*** Data excerpts
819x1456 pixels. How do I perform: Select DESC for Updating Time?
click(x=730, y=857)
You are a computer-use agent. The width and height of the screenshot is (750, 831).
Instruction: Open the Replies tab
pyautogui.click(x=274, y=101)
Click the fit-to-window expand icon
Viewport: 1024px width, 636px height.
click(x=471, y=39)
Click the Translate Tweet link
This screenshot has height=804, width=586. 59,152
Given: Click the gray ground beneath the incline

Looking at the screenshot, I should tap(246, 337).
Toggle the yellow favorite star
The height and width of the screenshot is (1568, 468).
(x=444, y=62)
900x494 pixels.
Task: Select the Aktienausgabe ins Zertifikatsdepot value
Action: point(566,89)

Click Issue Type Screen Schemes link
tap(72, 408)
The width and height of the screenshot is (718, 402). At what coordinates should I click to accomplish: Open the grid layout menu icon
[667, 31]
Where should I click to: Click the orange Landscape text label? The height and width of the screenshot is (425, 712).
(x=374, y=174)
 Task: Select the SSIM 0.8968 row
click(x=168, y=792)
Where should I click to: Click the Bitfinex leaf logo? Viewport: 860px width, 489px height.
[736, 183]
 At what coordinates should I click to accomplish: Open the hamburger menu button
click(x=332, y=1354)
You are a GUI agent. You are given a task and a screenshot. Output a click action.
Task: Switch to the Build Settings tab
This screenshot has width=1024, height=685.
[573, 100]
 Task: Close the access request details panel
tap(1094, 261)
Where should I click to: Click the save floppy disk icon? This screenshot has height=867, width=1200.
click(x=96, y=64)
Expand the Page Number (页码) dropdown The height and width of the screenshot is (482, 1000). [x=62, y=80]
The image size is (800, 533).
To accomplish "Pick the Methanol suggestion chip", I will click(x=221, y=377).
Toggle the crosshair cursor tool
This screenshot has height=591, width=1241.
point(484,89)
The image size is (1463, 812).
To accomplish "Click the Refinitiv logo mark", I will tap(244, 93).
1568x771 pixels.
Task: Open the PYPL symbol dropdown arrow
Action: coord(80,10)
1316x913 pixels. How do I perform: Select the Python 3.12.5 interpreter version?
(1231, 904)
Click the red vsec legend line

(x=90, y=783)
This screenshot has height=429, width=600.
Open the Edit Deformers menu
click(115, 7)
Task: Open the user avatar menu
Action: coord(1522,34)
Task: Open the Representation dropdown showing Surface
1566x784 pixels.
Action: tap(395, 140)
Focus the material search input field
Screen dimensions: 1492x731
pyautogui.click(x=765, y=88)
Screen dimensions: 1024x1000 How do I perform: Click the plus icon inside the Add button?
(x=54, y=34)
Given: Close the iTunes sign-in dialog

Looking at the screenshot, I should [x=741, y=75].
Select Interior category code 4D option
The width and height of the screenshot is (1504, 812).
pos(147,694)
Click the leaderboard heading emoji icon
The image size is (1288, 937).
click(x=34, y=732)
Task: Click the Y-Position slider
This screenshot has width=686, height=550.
******
Rewrite the data above, replacing "hamburger" with "navigation" and leaving everything else unchanged.

819x1456 pixels. How do I perform: Select DESC for Updating Time?
click(x=730, y=857)
You are a computer-use agent. The width and height of the screenshot is (750, 831).
Instruction: Open the Replies tab
pyautogui.click(x=274, y=101)
Click the fit-to-window expand icon
Viewport: 1024px width, 636px height.
click(x=471, y=39)
Click the Translate Tweet link
This screenshot has height=804, width=586. 59,152
Given: Click the gray ground beneath the incline

Looking at the screenshot, I should tap(246, 337).
Toggle the yellow favorite star
The height and width of the screenshot is (1568, 468).
(x=444, y=62)
900x494 pixels.
Task: Select the Aktienausgabe ins Zertifikatsdepot value
Action: point(566,89)

Click Issue Type Screen Schemes link
tap(72, 408)
The width and height of the screenshot is (718, 402). At what coordinates should I click to accomplish: Open the grid layout menu icon
[667, 31]
Where should I click to: Click the orange Landscape text label? The height and width of the screenshot is (425, 712).
(x=374, y=174)
 Task: Select the SSIM 0.8968 row
click(x=168, y=792)
Where should I click to: Click the Bitfinex leaf logo? Viewport: 860px width, 489px height.
[736, 183]
 At what coordinates should I click to accomplish: Open the navigation menu button
click(x=332, y=1354)
You are a GUI agent. You are given a task and a screenshot. Output a click action.
Task: Switch to the Build Settings tab
This screenshot has width=1024, height=685.
[573, 100]
 Task: Close the access request details panel
tap(1094, 261)
Where should I click to: Click the save floppy disk icon? This screenshot has height=867, width=1200.
click(x=96, y=64)
Expand the Page Number (页码) dropdown The height and width of the screenshot is (482, 1000). [x=62, y=80]
The image size is (800, 533).
To accomplish "Pick the Methanol suggestion chip", I will click(x=221, y=377).
Toggle the crosshair cursor tool
This screenshot has height=591, width=1241.
point(484,89)
The image size is (1463, 812).
To accomplish "Click the Refinitiv logo mark", I will tap(244, 93).
1568x771 pixels.
Task: Open the PYPL symbol dropdown arrow
Action: coord(80,10)
1316x913 pixels. How do I perform: Select the Python 3.12.5 interpreter version?
(1231, 904)
Click the red vsec legend line

(x=90, y=783)
This screenshot has height=429, width=600.
Open the Edit Deformers menu
click(115, 7)
Task: Open the user avatar menu
Action: coord(1522,34)
Task: Open the Representation dropdown showing Surface
1566x784 pixels.
Action: tap(395, 140)
Focus the material search input field
Screen dimensions: 1492x731
pyautogui.click(x=765, y=88)
Screen dimensions: 1024x1000 How do I perform: Click the plus icon inside the Add button?
(x=54, y=34)
Given: Close the iTunes sign-in dialog

Looking at the screenshot, I should [x=741, y=75].
Select Interior category code 4D option
The width and height of the screenshot is (1504, 812).
pos(147,694)
Click the leaderboard heading emoji icon
The image size is (1288, 937).
click(x=34, y=732)
Task: Click the Y-Position slider
This screenshot has width=686, height=550.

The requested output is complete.